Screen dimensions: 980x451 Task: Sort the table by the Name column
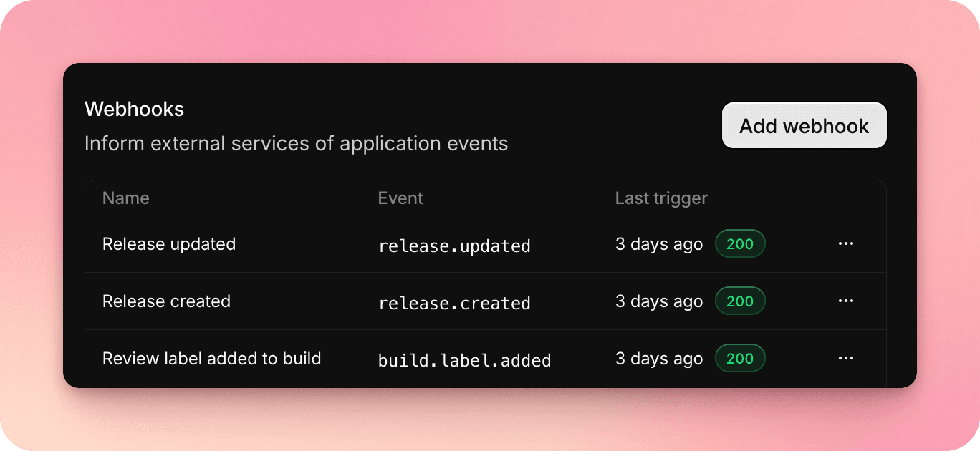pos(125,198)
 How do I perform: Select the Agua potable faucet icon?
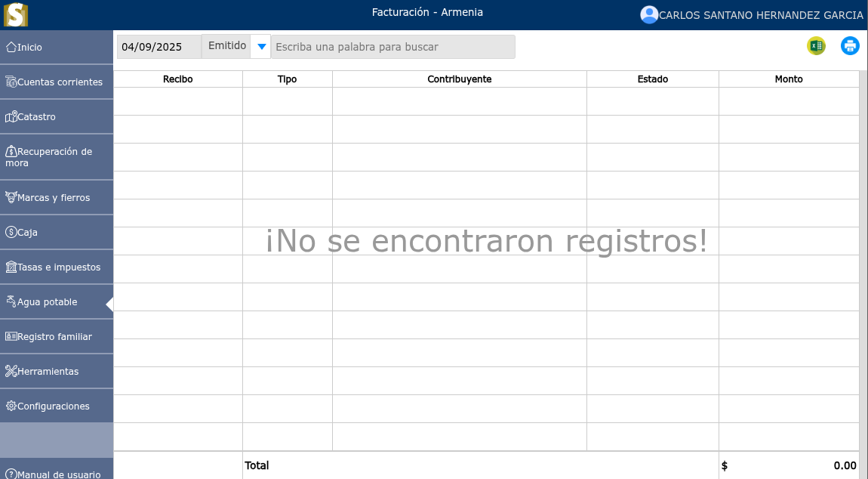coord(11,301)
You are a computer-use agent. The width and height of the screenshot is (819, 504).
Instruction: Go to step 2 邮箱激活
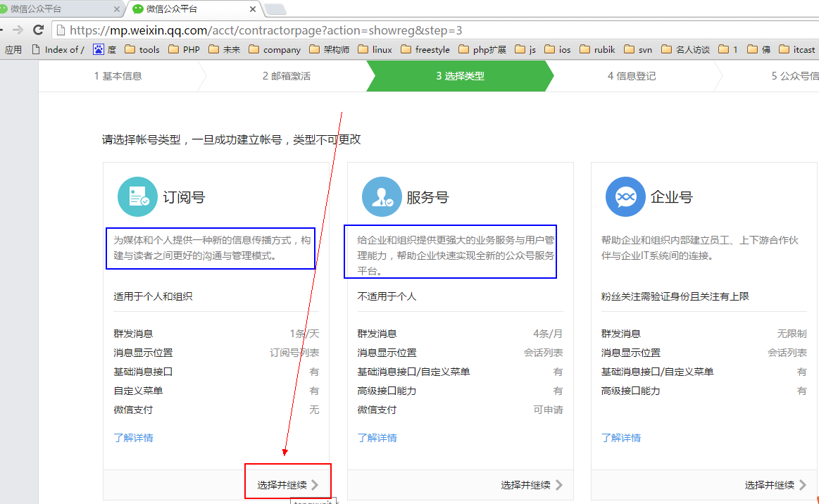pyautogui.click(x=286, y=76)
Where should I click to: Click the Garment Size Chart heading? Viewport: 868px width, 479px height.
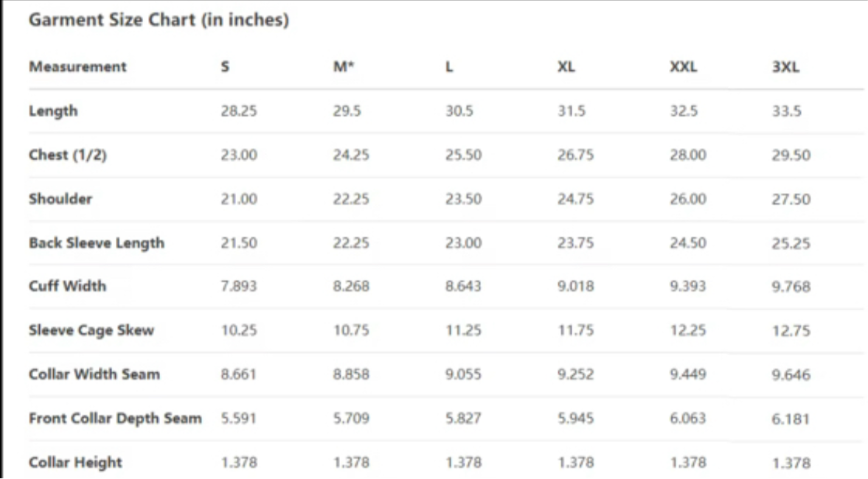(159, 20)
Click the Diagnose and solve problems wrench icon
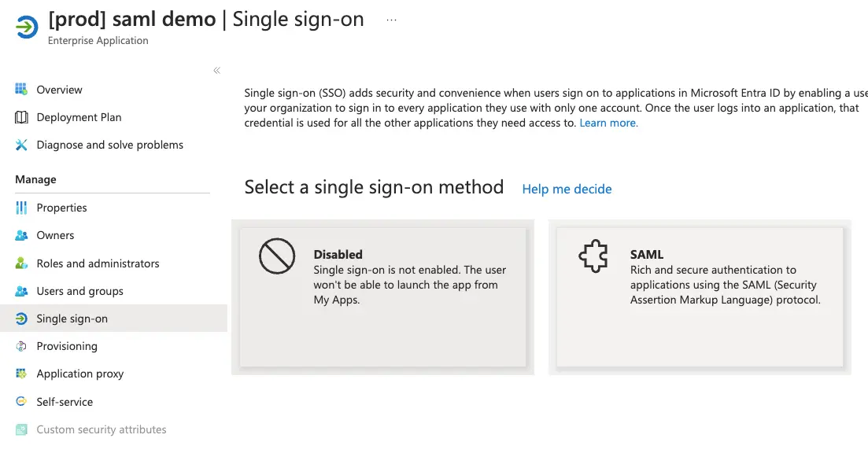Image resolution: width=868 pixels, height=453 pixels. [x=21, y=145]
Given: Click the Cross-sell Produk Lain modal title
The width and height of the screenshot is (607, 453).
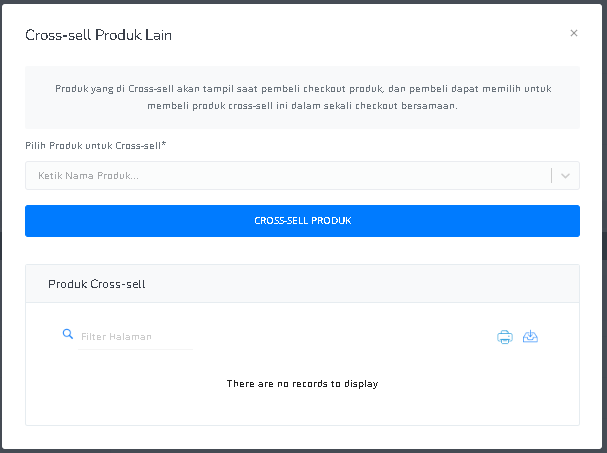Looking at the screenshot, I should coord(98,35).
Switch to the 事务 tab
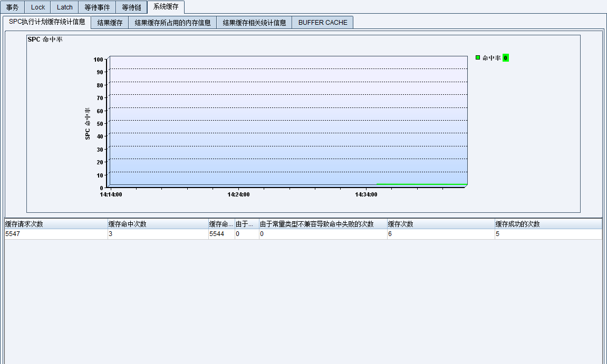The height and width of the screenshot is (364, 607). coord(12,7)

Work order: The listing above must be retyped word for word, without the pictures.

Result for this exercise:
Screen dimensions: 980x451 Task: Sort the table by the Name column
pos(125,198)
 How do I perform: Select the Agua potable faucet icon?
coord(11,301)
You are a computer-use agent. The width and height of the screenshot is (819, 504).
Instruction: Go to step 2 邮箱激活
pyautogui.click(x=286, y=76)
Where should I click to: Click the Garment Size Chart heading? Viewport: 868px width, 479px height.
(159, 20)
Click the Diagnose and solve problems wrench icon
Image resolution: width=868 pixels, height=453 pixels. [x=21, y=145]
Given: Click the Cross-sell Produk Lain modal title
The width and height of the screenshot is (607, 453).
Looking at the screenshot, I should coord(98,35).
Switch to the 事务 tab
The height and width of the screenshot is (364, 607). coord(12,7)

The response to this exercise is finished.